User's guide

Scan the text

scantext

POST https://tesseractor.com/api/v1/scantext?login=&password=

login	Your identification code.
password	Your password.
multipart/form-data
file	Content of the PDF or JPG, PNG or GIF image in binary.
lang	Language of the text.
psm	Scan mode.
out	Output type.
firstpage	First page to process in a PDF.
lastpage	Last page to process in a PDF.
resolution	Resolution in dpi of the image generated for each page of a PDF .
text	Directly extract just the plain text in a PDF.
images	Directly extract just the images in a PDF.
rotate	Rotate images.
crop	Crop images. Cut the text.
reframe	Reframe images on a background.
unborder	Remove border lines.
resize	Resize images.
negate	Revert colors.
normalize	Add contrast to the colors.
colorspace	Convert to grayscale.
unsharp	Sharpen the contours.
dots	Remove white dots.

lang - language of the text: eng, fra, deu, spa, ita or rus. Specify several languages by separating them with a +, e.g. eng+fra. NOTE: The order is important.

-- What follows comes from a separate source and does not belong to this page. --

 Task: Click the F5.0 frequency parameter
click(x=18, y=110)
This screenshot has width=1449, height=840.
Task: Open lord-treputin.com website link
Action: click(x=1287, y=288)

psm - Page Segmentation Mode: 1 - Automatic page segmentation with OSD (Orientation and Script Detection), 3 - Fully automatic page segmentation, but no OSD, 4 - Assume a single column of text of variable sizes, 6 - Assume a single uniform block of text).

out - selection of the output type: txt hocr box.

Specify the extraction mode of each page of a PDF:

firstpage : Number of the first page to process,
lastpage : Number of the last page to process,
resolution : resolution of the image generated in dpi - 50, 75, 100, 125, 150 or 200. IMPORTANT: If a page contains only one image and no text, the image is systematically directly extracted from the document.
images : 1 - directly extract only the images.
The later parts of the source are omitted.